Jan 11, 2019 | Apalachicola, Florida, Healthy Habitats, Reserves

Chris Matechik pulls invasive showy rattlebox by hand before it fruits and spreads further. Photos courtesy Apalachicola Reserve.

Every devoted gardener knows that weeding is a labor of love. What could be more beautiful than a garden tended by your own hands? But what about when garden plants becomes the “weeds” of natural areas?

Turns out there’s a lot more labor (and some strategy) involved, as demonstrated by staff at Florida’s Apalachicola Reserve last fall. The team logged hours of hard work to control the spread of nonnative, invasive garden refugees in wetlands and along a shore road and public trails in the Reserve.

“We don’t think of all nonnative species as ‘bad,’” says Caitlin Snyder, Stewardship and GIS Specialist at the Reserve. “Plants grow where conditions are right and there is opportunity. They provide blooms for pollinators, berries for birds, and structure for other plants. What we ask ourselves as land stewards is to what degree are the invasives negatively impacting the surrounding habitat and vulnerable species?”

Commonly planted as ornamentals for their beauty, productivity, and hardiness, many non-native plants have a tendency to escape and thrive in nearby natural areas. Once there, they can displace native plants as they compete for space and resources. They also can disrupt natural hydrologic and fire regimes, reduce biodiversity, and even impact local property values.

On a national scale, the negative impacts of invasive plants and animals combine to result in billions of dollars in damages every year. Management of invasive species helps protect rare or threatened species and reduces disturbance to the environment, economy, and human health.

Caitlin Snyder records the location data and treats Chinese tallow trees in a wetland.

At the Apalachicola Reserve, efforts to manage invasive plants are ongoing. Last fall, the staff focused on the non-native Chinese tallowtree (Triadica sebifera), beach vitex (Vitex rotundifolia), and smooth and showy rattlebox (Crotalaria spectabilis and C. pallida).

They combined hand-pulling with wetland-safe herbicides to control the spread of the plants.

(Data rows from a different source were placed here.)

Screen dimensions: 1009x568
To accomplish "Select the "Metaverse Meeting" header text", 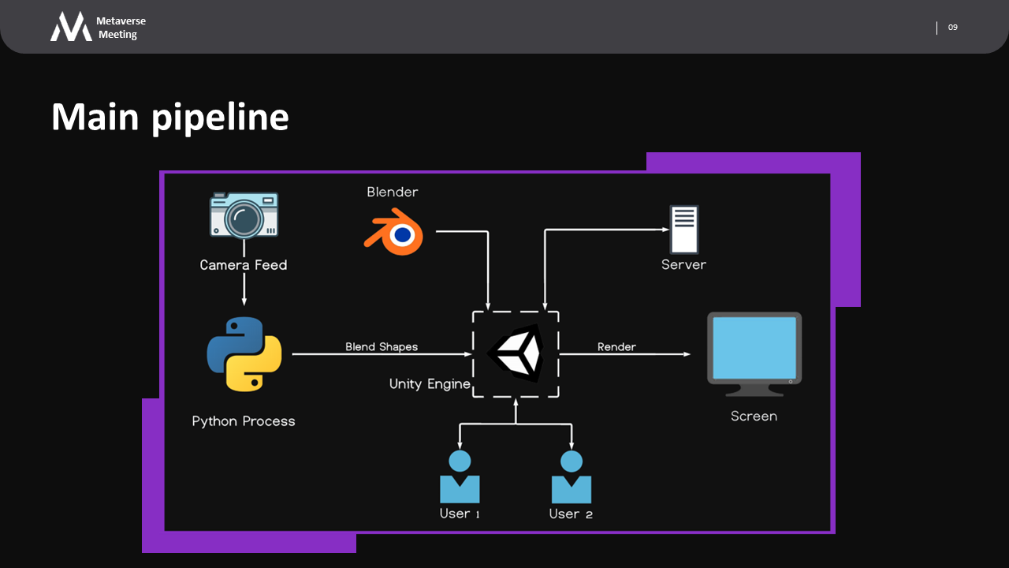I will coord(121,28).
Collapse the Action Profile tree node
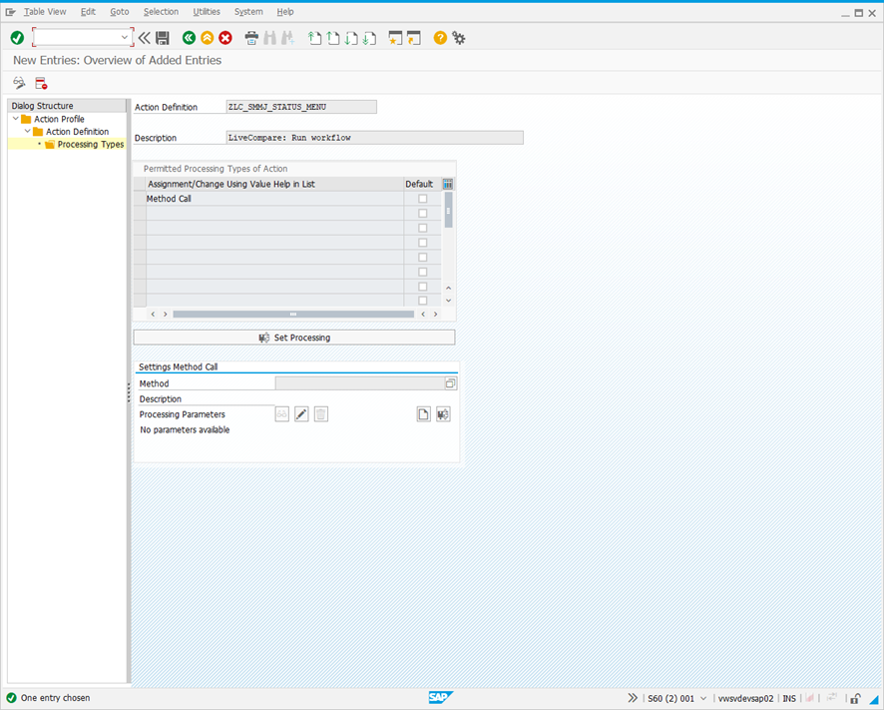This screenshot has height=710, width=884. 16,119
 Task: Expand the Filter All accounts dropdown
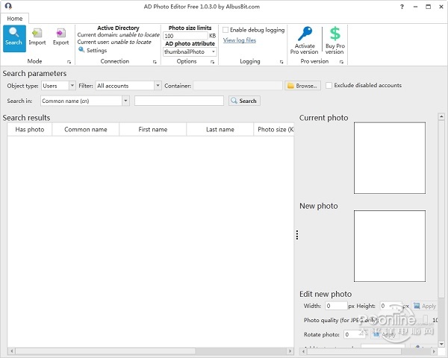128,86
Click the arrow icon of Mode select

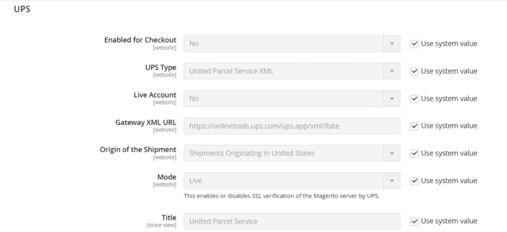[x=392, y=181]
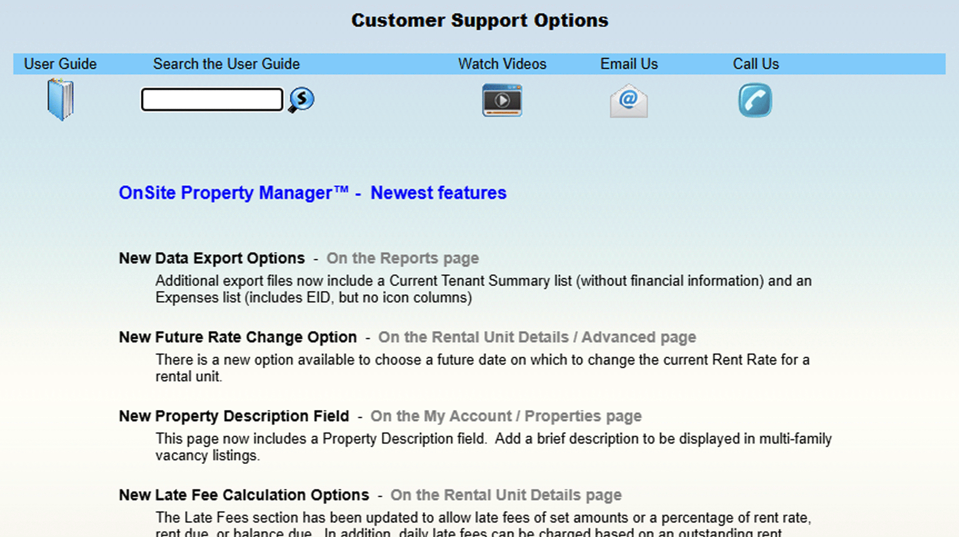Click the New Late Fee Calculation Options heading

244,495
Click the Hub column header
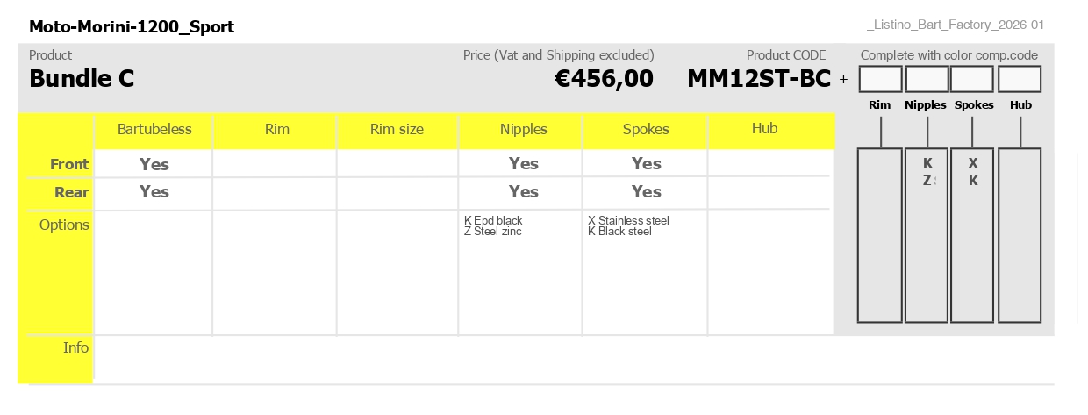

To track restoration progress and inform future management efforts, they also collected detailed data on the size, maturity, and location of each treated or removed plant using a high-accuracy GPS unit. 

“Changing environmental conditions and ecosystem disturbance may be allowing invasives to proliferate and outcompete our natives, making our management goals a moving target,” says Snyder. “With limited time, resources, and funding, it’s important to know what works and what doesn’t so can we cost effectively manage them without doing more harm.”